**What you should do:**
Lay out the listing lines from the one containing "This screenshot has width=1920, height=994." through the one containing "coord(647,82)", inclusive, as a JSON list of strings with one string per line and blank lines omitted.

**Entries provided:**

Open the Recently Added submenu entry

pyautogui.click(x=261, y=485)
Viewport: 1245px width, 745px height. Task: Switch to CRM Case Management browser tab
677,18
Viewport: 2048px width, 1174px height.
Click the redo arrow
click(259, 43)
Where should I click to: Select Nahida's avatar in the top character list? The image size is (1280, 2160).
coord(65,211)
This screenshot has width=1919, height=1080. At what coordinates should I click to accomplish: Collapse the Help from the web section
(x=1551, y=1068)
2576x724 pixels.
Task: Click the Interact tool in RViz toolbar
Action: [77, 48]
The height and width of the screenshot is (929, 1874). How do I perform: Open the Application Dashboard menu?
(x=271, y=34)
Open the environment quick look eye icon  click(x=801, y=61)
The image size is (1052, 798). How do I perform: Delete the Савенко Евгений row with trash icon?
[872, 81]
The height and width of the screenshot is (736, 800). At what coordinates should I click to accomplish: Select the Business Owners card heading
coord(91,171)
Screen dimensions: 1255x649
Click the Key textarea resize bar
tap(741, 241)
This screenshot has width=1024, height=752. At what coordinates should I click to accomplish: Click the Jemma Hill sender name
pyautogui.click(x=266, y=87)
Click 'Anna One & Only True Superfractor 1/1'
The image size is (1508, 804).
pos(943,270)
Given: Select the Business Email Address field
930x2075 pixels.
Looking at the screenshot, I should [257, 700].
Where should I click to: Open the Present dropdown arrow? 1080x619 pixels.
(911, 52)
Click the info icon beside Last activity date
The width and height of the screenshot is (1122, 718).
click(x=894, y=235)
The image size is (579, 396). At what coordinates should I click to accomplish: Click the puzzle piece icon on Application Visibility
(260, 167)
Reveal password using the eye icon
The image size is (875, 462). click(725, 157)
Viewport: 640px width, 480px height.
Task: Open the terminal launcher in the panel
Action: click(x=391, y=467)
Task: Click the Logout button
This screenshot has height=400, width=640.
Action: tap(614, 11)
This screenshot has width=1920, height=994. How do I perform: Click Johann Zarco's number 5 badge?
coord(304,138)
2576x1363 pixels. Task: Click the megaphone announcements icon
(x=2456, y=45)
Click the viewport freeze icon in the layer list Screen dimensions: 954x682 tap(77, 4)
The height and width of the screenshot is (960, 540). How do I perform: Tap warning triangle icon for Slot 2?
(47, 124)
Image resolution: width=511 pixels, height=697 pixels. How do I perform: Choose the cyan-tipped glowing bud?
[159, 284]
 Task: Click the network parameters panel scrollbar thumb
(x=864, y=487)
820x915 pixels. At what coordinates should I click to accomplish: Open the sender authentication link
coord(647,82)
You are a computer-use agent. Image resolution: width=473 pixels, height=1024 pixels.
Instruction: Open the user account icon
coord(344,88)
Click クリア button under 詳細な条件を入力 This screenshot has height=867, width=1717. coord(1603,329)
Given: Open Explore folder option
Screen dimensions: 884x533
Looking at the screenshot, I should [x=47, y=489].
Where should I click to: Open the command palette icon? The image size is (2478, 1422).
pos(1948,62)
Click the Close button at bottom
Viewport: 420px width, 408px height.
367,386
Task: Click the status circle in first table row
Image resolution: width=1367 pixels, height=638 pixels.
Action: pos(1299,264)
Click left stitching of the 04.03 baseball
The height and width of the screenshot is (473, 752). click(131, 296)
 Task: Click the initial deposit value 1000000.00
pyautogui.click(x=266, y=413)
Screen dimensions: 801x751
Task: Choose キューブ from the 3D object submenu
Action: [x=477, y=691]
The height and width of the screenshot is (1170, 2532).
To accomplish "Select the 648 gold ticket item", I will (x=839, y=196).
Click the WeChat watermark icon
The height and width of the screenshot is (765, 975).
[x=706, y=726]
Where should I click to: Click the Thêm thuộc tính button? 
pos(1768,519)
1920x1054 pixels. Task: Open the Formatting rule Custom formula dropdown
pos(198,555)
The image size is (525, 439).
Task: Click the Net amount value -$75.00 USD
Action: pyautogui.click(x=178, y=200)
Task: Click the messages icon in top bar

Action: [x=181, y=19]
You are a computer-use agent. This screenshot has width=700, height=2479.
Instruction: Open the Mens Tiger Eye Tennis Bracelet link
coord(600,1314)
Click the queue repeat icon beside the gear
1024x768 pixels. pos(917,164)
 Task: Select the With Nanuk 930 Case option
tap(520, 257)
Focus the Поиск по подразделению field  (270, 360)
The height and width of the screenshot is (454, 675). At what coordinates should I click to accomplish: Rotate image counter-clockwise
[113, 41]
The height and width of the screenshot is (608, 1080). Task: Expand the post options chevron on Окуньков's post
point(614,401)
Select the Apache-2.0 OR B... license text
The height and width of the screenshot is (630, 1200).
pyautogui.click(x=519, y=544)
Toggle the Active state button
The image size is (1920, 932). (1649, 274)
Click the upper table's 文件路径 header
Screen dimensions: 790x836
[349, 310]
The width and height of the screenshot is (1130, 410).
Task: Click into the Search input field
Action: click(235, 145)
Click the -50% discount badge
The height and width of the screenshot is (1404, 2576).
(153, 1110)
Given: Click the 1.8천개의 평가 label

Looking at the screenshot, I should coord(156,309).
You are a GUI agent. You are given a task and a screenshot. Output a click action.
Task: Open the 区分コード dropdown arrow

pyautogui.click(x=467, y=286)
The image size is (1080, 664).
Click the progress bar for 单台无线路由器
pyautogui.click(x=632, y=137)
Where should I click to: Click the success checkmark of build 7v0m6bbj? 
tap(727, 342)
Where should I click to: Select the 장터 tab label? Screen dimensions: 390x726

**Problem solution:**
[
  "This screenshot has width=1920, height=994. How do I perform: Click Johann Zarco's number 5 badge?",
  "coord(304,138)",
  "2576x1363 pixels. Task: Click the megaphone announcements icon",
  "(x=2456, y=45)",
  "Click the viewport freeze icon in the layer list Screen dimensions: 954x682 tap(77, 4)",
  "The height and width of the screenshot is (960, 540). How do I perform: Tap warning triangle icon for Slot 2?",
  "(47, 124)",
  "Image resolution: width=511 pixels, height=697 pixels. How do I perform: Choose the cyan-tipped glowing bud?",
  "[159, 284]",
  " Task: Click the network parameters panel scrollbar thumb",
  "(x=864, y=487)",
  "820x915 pixels. At what coordinates should I click to accomplish: Open the sender authentication link",
  "coord(647,82)"
]